Shrestha, Bikash; Weng, Mao-Lun; Theriot, Edward C; Gilbert, Lawrence E; Ruhlman, Tracey A; Krosnick, Shawn E; Jansen, Robert K.
Afiliação
  • Shrestha B; Department of Integrative Biology, University of Texas at Austin, Austin, TX, USA. Electronic address: b.shrestha@utexas.edu.
  • Weng ML; Department of Biology, Westfield State University, Westfield, MA, USA.
  • Theriot EC; Department of Integrative Biology, University of Texas at Austin, Austin, TX, USA.
  • Gilbert LE; Department of Integrative Biology, University of Texas at Austin, Austin, TX, USA.
  • Ruhlman TA; Department of Integrative Biology, University of Texas at Austin, Austin, TX, USA.
  • Krosnick SE; Department of Biology, Tennessee Tech University, Cookeville, TN, USA.
  • Jansen RK; Department of Integrative Biology, University of Texas at Austin, Austin, TX, USA; Center of Excellence for Bionanoscience Research, King Abdulaziz University (KAU), Jeddah 21589, Saudi Arabia.
Mol Phylogenet Evol ; 138: 53-64, 2019 09.
Article em En | MEDLINE | ID: mdl-31129347
Plastid genomes (plastomes) of photosynthetic angiosperms are for the most part highly conserved in their organization, mode of inheritance and rates of nucleotide substitution. A small number of distantly related lineages share a syndrome of features that deviate from this general pattern, including extensive genomic rearrangements, accelerated rates of nucleotide substitution, biparental inheritance and plastome-genome incompatibility. Previous studies of plastomes in Passiflora with limited taxon sampling suggested that the genus exhibits this syndrome. To examine this phenomenon further, 15 new plastomes from Passiflora were sequenced and combined with previously published data to examine the phylogenetic relationships, genome organization and evolutionary rates across all five subgenera and the sister genus Adenia. Phylogenomic analyses using 68 protein-coding genes shared by Passiflora generated a fully resolved and strongly supported tree that is congruent with previous phylogenies based on a few plastid and nuclear loci. This phylogeny was used to examine the distribution of plastome rearrangements across Passiflora. Multiple gene and intron losses and inversions were identified in Passiflora with some occurring in parallel and others that extended across the Passifloraceae. Furthermore, extensive expansions and contractions of the inverted repeat (IR) were uncovered and in some cases this resulted in exclusion of all ribosomal RNA genes from the IR. The most highly rearranged lineage was subgenus Decaloba, which experienced extensive IR expansion that incorporated up to 25 protein-coding genes usually located in large single copy region.

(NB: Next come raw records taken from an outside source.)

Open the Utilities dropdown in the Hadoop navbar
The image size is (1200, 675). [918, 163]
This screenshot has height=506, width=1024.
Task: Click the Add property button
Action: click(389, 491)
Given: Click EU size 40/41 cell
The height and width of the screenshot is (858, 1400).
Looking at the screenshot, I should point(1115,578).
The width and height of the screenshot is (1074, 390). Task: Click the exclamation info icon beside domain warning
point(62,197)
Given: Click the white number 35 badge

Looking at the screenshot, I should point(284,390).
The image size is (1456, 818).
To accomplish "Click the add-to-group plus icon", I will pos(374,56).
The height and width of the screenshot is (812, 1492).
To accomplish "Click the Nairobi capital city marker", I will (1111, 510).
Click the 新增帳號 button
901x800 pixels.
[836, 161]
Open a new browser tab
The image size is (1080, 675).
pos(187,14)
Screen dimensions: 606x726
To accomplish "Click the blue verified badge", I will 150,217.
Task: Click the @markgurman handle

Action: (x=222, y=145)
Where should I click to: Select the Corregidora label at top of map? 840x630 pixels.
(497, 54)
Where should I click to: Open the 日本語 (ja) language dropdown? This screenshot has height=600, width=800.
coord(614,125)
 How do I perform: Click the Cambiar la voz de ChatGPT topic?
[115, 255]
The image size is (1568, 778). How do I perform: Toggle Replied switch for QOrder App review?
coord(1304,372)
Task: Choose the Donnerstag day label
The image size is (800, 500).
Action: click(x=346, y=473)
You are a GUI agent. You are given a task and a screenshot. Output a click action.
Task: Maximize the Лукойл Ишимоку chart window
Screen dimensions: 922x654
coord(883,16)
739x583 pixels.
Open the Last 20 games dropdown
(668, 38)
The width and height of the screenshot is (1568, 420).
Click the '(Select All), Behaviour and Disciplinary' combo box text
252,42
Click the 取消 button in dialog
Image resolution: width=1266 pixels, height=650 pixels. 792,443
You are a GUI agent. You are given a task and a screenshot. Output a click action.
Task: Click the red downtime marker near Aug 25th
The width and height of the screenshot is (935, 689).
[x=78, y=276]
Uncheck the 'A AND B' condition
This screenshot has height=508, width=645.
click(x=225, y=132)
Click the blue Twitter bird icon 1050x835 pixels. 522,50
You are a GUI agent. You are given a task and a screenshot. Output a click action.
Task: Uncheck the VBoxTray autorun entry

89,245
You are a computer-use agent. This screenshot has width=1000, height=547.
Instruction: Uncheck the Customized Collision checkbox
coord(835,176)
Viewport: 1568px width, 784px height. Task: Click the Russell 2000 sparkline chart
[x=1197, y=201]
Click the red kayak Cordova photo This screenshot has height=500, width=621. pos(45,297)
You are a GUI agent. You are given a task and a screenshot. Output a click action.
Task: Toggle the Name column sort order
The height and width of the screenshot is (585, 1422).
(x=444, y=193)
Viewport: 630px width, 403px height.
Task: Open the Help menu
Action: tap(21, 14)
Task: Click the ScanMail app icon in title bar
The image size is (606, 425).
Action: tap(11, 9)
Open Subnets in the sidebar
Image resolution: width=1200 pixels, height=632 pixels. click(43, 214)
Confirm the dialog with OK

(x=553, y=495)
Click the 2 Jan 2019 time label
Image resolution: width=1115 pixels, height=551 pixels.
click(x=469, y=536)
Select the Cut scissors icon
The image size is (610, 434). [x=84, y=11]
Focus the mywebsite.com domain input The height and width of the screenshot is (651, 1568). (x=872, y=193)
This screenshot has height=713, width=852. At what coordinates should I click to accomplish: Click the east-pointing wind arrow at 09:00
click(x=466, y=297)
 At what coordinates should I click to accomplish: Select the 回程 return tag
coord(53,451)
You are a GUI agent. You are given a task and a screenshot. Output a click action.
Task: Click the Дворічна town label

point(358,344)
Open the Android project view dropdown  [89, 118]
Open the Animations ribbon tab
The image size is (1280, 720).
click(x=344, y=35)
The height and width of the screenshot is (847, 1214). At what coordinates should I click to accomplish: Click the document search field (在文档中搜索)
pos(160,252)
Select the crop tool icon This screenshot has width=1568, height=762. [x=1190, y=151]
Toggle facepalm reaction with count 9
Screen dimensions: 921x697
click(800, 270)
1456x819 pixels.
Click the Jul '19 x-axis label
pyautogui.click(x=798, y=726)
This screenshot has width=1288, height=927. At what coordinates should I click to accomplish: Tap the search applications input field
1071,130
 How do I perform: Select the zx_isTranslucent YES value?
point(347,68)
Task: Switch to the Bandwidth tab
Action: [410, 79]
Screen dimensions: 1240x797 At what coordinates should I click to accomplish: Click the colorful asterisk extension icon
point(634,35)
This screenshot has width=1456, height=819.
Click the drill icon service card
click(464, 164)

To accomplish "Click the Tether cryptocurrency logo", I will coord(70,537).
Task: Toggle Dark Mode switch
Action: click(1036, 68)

Nucleotide substitution rate analyses of 68 protein-coding genes across the genus showed lineage- and locus-specific acceleration. Significant increase in dS, dN and dN/dS was detected for clpP across the genus and for ycf4 in certain lineages. Significant increases in dN and dN/dS for ribosomal subunits and plastid-encoded RNA polymerase genes were detected in the branch leading to the expanded IR-clade in subgenus Decaloba. This subgenus displays the syndrome of unusual features, making it an ideal system to investigate the dynamic evolution of angiosperm plastomes.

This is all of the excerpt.